### TASK ITEM
Search term "help": copy each line of the data containing it.

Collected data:
━━━━━━━━

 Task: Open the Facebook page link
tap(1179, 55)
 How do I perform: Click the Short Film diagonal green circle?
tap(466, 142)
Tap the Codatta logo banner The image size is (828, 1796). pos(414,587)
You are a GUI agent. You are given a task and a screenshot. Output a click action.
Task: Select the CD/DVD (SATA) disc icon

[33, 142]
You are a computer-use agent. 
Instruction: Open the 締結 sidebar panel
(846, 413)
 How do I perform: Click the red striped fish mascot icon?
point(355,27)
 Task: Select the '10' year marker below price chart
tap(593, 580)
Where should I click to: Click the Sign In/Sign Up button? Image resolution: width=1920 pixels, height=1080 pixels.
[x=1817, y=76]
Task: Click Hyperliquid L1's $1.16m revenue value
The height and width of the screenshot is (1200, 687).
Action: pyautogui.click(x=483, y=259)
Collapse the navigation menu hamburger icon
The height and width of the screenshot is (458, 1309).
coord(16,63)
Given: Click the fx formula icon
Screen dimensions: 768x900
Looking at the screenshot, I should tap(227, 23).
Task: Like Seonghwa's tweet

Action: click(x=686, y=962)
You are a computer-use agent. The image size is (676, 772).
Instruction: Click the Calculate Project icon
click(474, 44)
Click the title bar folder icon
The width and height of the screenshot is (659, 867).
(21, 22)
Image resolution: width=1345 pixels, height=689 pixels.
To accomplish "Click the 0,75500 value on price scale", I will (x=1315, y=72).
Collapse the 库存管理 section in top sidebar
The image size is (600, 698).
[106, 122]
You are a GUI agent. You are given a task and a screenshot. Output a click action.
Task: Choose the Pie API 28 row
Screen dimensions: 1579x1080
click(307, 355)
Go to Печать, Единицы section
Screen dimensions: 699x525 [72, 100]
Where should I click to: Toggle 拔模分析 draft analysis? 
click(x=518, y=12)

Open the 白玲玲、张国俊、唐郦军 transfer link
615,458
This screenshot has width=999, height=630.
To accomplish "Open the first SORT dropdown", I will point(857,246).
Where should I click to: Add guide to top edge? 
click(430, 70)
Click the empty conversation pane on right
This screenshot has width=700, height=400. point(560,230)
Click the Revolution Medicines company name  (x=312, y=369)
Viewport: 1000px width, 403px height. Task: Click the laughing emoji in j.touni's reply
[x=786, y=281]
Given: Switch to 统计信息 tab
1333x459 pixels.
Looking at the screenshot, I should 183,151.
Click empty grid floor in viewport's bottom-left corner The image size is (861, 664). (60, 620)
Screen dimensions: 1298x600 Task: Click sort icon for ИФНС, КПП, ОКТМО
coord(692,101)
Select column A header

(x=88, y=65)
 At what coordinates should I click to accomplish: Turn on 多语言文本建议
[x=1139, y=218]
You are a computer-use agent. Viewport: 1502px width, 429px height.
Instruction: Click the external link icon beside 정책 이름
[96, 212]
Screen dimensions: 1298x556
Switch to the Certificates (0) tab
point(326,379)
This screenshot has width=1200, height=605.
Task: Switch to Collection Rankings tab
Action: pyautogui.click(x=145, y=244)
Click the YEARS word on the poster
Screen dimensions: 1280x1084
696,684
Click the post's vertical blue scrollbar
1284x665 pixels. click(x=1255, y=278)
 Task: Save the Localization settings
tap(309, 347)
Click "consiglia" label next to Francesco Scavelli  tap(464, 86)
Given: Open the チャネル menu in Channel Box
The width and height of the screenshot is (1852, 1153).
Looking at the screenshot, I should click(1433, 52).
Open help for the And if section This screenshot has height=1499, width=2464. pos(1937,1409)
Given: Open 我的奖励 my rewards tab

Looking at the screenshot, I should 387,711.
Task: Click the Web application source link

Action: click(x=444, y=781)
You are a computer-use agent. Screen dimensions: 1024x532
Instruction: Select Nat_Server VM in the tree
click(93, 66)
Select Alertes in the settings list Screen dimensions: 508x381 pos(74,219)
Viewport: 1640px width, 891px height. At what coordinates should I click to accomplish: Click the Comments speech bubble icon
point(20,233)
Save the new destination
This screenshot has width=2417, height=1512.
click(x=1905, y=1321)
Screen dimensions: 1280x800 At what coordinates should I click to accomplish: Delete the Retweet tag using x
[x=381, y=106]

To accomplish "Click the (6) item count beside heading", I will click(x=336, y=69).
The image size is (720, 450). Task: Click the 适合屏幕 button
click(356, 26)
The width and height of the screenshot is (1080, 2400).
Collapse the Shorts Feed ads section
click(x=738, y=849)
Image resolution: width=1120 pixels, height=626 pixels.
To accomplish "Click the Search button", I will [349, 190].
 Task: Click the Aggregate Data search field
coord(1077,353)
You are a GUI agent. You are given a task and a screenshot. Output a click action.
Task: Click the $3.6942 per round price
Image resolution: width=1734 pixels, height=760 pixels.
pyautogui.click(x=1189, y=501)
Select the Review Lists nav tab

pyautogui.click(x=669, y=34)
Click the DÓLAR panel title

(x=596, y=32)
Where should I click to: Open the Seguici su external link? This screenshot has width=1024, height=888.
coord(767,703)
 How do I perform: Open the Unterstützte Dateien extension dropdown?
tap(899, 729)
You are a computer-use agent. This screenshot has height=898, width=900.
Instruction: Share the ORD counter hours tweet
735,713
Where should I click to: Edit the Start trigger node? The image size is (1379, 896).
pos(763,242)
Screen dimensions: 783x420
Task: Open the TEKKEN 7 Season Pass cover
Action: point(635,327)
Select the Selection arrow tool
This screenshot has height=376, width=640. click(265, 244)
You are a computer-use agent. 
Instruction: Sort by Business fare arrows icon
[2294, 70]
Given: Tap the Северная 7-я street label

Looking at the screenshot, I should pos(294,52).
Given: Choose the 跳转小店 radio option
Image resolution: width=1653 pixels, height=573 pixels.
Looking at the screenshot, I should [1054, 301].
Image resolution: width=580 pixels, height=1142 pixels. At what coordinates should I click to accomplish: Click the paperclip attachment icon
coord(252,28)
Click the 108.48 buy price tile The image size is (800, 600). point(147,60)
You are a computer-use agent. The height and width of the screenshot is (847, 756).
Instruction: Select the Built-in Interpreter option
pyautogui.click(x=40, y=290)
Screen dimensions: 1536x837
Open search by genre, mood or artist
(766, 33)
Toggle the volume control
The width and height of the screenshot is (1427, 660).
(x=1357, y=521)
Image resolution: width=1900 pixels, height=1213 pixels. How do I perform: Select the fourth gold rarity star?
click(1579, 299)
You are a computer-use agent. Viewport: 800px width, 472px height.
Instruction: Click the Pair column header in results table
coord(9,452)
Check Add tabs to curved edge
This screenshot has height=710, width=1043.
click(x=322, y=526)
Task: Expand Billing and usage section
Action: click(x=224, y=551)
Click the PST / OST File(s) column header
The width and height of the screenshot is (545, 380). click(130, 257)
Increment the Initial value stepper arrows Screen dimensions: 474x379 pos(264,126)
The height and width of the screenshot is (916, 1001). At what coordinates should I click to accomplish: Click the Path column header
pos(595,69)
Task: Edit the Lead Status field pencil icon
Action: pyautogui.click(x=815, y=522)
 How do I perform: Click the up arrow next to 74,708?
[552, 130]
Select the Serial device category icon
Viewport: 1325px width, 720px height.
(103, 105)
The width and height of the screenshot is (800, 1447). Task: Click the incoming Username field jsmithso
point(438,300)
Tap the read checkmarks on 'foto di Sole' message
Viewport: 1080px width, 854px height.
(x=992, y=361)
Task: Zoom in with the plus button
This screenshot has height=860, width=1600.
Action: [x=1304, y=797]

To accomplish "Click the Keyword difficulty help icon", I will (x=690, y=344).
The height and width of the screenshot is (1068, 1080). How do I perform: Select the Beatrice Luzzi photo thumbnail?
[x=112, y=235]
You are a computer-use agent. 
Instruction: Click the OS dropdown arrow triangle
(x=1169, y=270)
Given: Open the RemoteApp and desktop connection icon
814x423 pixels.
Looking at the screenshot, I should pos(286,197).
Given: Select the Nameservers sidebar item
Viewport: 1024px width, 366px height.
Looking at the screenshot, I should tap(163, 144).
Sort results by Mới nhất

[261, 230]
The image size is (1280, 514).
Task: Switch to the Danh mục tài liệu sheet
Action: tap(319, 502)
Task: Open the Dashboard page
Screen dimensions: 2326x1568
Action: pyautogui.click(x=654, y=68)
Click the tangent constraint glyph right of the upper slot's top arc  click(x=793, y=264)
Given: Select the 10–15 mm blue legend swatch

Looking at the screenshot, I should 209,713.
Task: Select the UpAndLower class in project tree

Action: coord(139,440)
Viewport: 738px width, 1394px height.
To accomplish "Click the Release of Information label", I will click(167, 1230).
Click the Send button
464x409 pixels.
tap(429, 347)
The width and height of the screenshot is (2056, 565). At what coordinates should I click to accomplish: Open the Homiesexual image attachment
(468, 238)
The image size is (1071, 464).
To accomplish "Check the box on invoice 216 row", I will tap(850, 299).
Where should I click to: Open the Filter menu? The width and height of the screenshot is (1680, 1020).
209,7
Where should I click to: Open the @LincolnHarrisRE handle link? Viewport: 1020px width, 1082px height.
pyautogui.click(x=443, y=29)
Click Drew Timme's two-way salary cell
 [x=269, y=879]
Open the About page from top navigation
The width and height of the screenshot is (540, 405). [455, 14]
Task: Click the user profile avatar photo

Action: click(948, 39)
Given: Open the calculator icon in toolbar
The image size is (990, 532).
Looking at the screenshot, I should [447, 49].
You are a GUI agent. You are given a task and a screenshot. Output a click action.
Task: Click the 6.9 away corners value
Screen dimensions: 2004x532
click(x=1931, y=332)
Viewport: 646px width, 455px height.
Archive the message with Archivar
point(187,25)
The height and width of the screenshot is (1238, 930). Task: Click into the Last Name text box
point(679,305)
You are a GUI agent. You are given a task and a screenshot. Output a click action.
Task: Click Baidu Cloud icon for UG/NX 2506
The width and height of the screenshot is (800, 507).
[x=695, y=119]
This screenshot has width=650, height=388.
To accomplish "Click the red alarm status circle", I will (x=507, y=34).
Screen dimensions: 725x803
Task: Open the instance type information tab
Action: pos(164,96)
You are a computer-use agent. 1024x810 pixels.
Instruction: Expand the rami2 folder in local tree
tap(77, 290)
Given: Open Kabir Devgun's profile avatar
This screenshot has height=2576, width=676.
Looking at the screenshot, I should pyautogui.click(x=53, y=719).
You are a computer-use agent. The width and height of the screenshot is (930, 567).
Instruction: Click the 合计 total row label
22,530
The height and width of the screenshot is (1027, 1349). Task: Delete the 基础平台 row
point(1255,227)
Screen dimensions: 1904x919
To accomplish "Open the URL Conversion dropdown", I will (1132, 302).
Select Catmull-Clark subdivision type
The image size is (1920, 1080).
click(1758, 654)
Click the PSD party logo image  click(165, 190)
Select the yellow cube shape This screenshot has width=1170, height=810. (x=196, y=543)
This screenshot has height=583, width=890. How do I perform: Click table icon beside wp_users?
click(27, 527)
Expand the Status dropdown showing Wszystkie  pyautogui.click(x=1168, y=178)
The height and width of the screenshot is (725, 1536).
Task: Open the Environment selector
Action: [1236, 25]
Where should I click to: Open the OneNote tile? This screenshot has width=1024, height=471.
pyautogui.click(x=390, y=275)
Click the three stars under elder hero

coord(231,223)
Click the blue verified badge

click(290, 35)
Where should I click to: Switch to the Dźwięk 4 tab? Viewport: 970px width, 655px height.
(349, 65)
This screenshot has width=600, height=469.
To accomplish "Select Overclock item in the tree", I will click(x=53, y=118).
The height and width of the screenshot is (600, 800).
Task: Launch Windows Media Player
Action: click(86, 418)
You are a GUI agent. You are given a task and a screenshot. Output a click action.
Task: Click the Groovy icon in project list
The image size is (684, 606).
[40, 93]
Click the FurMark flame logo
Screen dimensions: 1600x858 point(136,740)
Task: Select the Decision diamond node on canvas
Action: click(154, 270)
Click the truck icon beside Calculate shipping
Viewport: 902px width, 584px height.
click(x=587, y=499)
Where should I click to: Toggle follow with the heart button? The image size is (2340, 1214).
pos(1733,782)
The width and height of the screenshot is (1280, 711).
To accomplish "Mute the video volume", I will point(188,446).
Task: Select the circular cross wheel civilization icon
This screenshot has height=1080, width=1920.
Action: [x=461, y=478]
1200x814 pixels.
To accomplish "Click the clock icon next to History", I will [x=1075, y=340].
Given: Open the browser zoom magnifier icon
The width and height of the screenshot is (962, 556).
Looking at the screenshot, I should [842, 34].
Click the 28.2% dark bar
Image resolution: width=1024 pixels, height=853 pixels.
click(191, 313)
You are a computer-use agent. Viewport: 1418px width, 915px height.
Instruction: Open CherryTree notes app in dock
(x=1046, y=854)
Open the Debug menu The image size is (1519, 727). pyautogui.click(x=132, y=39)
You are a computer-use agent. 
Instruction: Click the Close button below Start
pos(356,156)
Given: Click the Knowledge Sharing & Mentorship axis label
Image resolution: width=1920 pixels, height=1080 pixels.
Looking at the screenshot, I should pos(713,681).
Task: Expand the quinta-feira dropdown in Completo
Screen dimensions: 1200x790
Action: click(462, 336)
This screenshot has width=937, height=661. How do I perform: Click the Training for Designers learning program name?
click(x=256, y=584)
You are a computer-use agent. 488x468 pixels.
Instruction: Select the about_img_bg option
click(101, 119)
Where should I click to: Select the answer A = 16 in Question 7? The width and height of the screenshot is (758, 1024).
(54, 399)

━━━━━━━━

### ANSWER FOR THE TASK
Open help for the And if section This screenshot has height=1499, width=2464. pos(1937,1409)
To accomplish "Click the Keyword difficulty help icon", I will (x=690, y=344).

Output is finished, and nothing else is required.